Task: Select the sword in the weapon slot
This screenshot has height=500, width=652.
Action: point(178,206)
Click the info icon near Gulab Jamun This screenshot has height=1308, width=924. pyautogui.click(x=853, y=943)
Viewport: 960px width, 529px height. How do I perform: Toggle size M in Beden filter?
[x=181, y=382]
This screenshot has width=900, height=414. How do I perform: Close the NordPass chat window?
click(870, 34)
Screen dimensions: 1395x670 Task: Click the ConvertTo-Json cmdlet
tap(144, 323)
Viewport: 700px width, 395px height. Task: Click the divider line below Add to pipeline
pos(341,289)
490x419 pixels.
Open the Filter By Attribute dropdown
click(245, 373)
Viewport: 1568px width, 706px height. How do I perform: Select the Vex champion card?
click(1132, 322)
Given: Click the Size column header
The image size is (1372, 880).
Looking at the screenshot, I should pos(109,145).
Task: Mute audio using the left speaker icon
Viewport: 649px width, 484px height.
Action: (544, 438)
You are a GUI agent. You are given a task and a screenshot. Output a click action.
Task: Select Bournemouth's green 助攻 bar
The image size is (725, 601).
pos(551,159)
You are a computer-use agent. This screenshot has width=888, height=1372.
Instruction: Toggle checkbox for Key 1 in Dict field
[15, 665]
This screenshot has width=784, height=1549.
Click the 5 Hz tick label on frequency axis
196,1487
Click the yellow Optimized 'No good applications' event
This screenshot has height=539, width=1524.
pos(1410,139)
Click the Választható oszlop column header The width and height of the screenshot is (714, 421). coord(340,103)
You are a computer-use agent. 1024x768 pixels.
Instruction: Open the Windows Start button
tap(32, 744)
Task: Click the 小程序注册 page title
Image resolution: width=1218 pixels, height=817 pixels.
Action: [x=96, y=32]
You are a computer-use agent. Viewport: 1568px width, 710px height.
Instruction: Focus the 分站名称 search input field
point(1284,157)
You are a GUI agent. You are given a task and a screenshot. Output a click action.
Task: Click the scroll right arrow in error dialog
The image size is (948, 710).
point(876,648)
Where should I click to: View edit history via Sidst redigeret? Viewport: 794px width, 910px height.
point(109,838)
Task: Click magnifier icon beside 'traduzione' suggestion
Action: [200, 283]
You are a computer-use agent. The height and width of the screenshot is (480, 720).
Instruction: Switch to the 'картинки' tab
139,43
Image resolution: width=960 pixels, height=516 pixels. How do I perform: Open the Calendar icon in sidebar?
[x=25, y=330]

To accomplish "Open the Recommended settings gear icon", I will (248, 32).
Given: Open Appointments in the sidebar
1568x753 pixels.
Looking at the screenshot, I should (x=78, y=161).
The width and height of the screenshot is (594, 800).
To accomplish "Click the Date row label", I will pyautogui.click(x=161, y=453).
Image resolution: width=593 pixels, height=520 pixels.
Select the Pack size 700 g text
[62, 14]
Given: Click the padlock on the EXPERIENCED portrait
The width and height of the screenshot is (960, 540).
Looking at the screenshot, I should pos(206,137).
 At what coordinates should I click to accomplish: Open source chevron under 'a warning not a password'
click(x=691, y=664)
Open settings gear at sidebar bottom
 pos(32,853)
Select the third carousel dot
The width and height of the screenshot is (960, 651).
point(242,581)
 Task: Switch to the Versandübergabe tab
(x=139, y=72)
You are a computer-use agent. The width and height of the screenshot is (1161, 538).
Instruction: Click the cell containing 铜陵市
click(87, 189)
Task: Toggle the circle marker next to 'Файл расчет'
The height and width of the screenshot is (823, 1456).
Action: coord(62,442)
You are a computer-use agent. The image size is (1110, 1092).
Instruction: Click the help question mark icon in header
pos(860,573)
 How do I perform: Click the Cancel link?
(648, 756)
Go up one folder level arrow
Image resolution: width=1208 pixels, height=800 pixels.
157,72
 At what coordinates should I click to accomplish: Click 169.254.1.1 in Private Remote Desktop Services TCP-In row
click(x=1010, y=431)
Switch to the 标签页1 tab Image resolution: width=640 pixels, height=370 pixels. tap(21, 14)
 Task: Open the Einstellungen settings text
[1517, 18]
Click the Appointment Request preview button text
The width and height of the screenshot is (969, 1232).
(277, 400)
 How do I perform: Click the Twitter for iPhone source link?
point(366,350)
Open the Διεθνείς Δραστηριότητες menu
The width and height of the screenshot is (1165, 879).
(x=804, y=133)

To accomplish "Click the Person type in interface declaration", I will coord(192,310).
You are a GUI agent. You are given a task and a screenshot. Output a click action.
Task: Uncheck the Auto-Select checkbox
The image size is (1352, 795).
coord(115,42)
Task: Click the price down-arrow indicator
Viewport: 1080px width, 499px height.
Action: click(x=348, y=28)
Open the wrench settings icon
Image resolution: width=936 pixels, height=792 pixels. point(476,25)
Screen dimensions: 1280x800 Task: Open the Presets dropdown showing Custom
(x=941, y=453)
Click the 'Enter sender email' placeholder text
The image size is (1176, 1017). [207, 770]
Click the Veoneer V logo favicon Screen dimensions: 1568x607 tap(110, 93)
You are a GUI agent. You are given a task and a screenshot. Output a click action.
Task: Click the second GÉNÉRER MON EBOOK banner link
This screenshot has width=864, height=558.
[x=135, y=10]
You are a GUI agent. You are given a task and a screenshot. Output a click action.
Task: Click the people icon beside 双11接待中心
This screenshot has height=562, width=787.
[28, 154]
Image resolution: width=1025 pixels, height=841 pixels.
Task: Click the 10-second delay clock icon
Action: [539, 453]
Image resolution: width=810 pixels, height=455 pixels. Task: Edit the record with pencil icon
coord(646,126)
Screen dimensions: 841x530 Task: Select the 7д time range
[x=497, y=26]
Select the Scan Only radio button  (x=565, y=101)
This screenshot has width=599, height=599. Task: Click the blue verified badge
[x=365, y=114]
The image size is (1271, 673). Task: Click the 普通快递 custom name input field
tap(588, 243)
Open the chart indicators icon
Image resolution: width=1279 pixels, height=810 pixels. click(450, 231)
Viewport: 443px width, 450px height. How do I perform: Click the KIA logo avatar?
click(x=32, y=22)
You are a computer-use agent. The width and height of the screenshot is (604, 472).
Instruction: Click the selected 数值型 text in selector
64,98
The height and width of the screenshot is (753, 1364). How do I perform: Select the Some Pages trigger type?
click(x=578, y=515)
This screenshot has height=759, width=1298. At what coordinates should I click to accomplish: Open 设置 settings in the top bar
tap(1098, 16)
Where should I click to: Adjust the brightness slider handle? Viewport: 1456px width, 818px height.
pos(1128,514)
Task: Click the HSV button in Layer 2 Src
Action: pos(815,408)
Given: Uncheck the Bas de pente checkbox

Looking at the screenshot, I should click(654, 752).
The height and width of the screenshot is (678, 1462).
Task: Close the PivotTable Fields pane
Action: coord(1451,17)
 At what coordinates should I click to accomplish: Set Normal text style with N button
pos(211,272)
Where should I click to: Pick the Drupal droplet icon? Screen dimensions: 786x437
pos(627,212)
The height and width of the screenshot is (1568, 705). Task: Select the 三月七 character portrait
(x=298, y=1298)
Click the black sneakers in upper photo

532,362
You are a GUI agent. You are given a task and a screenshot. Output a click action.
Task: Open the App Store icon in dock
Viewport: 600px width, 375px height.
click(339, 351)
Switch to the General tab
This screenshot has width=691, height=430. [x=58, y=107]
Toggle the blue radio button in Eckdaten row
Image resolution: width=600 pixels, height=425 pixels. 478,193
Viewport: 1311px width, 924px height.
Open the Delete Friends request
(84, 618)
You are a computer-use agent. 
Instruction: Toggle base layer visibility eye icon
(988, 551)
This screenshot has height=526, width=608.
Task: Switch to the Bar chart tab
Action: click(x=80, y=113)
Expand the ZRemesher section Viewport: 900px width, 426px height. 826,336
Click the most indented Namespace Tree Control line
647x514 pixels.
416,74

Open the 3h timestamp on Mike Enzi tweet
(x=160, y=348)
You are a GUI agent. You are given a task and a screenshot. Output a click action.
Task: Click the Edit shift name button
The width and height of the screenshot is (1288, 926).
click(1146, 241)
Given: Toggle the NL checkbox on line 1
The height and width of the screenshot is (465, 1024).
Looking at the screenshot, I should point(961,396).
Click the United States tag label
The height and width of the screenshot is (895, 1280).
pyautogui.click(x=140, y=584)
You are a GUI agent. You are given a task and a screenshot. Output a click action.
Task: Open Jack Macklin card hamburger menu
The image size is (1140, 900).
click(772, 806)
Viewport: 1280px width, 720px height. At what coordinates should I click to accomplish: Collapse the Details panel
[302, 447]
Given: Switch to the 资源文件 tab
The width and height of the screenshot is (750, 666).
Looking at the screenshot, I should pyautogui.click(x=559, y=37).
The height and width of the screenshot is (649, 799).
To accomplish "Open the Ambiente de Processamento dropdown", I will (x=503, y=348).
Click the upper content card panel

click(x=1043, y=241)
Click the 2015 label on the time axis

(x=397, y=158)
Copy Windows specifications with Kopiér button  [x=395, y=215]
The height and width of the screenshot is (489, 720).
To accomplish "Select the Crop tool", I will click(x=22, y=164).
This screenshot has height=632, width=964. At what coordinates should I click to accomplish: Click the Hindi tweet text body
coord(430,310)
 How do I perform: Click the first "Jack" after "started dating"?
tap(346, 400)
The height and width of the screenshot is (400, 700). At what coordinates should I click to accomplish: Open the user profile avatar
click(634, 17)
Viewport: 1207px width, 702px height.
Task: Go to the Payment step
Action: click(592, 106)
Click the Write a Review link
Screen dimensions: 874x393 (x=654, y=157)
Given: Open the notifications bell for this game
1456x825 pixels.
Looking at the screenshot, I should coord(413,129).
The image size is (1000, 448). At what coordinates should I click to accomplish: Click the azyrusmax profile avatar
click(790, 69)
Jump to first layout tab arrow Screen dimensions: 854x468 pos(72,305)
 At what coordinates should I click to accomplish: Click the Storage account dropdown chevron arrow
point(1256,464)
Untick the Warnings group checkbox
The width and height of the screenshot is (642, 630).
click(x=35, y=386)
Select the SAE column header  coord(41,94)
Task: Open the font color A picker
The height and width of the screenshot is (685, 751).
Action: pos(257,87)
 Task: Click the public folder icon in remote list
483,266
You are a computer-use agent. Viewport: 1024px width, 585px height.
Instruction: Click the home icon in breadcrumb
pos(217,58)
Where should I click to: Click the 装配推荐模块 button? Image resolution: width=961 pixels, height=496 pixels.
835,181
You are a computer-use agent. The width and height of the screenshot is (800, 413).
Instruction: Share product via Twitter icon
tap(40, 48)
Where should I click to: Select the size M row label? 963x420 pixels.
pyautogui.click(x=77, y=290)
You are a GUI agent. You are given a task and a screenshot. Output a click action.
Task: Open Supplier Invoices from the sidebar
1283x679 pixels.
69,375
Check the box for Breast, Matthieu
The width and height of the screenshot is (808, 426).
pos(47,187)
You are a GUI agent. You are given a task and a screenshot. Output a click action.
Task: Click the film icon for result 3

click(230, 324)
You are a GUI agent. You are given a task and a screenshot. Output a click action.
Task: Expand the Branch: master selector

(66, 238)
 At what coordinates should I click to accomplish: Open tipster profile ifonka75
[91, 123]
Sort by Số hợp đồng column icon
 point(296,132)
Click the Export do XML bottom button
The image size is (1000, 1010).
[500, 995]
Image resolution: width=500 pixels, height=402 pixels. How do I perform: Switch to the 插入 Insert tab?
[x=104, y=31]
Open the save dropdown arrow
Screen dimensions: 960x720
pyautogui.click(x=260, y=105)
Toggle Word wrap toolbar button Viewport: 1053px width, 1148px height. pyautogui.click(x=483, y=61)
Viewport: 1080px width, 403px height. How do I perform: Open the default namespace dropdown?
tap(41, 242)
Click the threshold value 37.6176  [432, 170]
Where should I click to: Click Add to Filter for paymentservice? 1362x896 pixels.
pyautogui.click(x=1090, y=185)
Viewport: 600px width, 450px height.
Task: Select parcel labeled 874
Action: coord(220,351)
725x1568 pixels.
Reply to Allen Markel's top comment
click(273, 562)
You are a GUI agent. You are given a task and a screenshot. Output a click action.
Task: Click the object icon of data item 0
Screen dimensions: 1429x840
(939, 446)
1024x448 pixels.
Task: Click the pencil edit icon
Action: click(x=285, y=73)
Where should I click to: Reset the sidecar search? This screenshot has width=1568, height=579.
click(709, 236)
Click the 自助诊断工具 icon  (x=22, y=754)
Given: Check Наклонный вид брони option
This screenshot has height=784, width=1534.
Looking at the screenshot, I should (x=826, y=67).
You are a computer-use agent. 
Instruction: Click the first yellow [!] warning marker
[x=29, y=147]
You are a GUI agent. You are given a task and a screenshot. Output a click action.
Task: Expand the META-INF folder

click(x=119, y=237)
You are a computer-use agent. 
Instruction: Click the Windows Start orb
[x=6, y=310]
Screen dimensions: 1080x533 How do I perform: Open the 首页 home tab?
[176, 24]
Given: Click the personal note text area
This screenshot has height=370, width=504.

__________

**INSTRUCTIONS FOR THE TASK**
With "menu" as the search string, filter the records and return each line that has it.

**SOLUTION FOR THIS TASK**
Open the Διεθνείς Δραστηριότητες menu
Task: Open Jack Macklin card hamburger menu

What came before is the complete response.